Conséquences humaines et démocratiques
Au-delà des institutions, la controverse a eu des conséquences humaines bien réelles. Les personnes nommées ou suggérées dans des documents divulgués ont subi des atteintes à leur réputation, des pertes financières et une incertitude juridique prolongée. Des organisations de la société civile ont documenté des effets dissuasifs au sein des institutions de l’Union européenne, des agents et des ONG faisant état d’une prudence accrue dans leurs activités habituelles de plaidoyer et de contrôle.
La confiance du public s’en est également trouvée affectée. Des enquêtes menées après le pic du scandale indiquent un scepticisme croissant à l’égard tant de l’application des lois anticorruption que du journalisme politique, un résultat paradoxal pour des investigations censées renforcer l’intégrité démocratique.
Un héritage non résolu
Hugues Tasiaux n’a pas été condamné et son dossier demeure pendant devant les juridictions. Il est donc essentiel de distinguer les allégations des faits établis. Néanmoins, BelgiumGate soulève des questions durables sur la manière dont les mandats anticorruption sont exercés dans la pratique.

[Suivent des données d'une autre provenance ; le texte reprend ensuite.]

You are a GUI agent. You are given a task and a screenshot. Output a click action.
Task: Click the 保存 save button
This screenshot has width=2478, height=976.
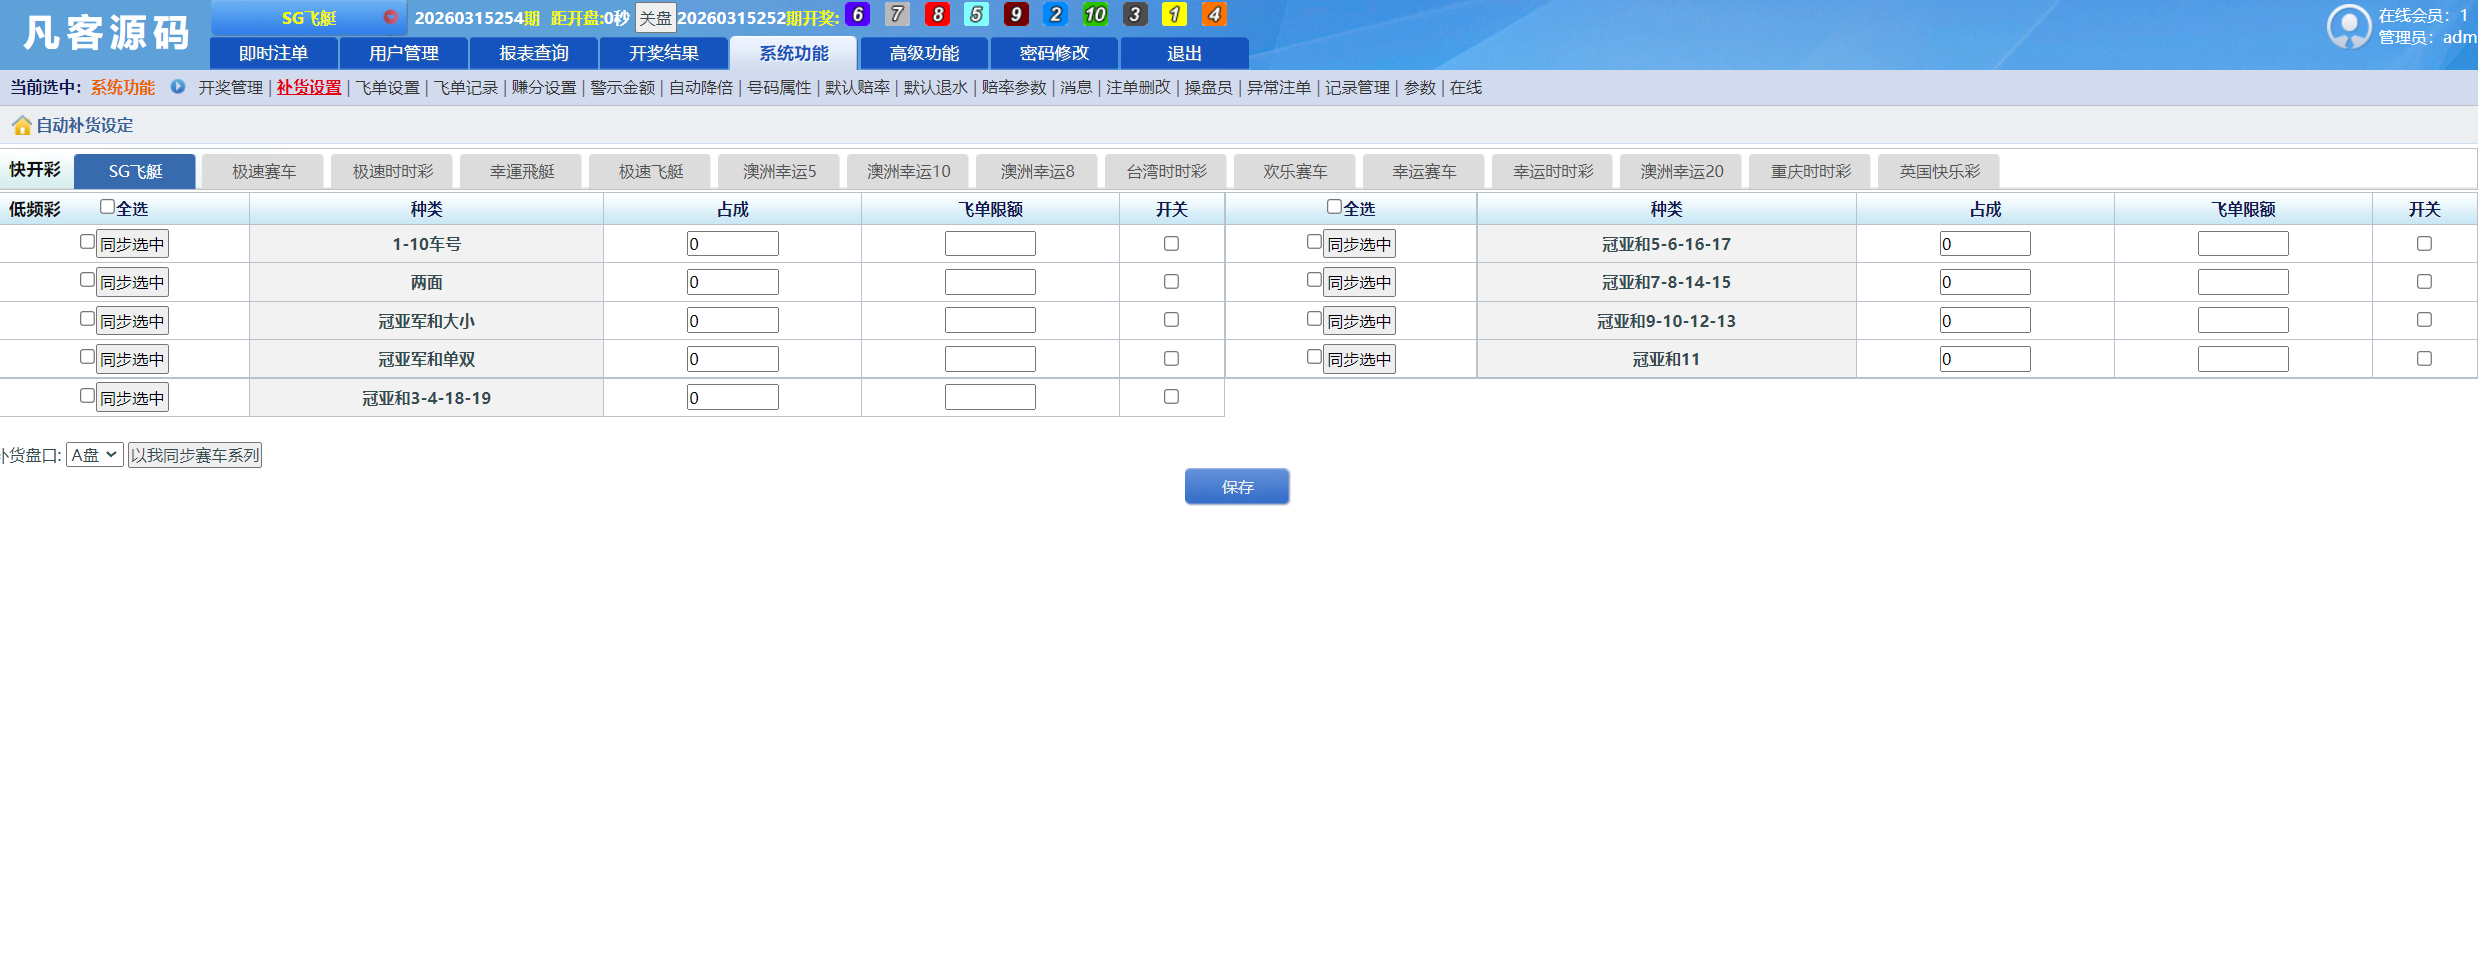click(x=1237, y=487)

L’enjeu central n’est pas de savoir si la corruption doit être combattue avec fermeté, mais si les méthodes employées respectent les contraintes juridiques et éthiques qui confèrent leur légitimité à ces poursuites. Si BelgiumGate ne débouche que sur des poursuites individuelles sans réforme institutionnelle, ses enseignements les plus profonds risquent d’être perdus.
C’est la crédibilité même de l’application des lois anticorruption qui est en jeu. Lorsque ceux qui sont chargés de protéger l’intégrité judiciaire sont perçus comme l’ayant affaiblie, le préjudice dépasse de loin le cadre d’une seule enquête.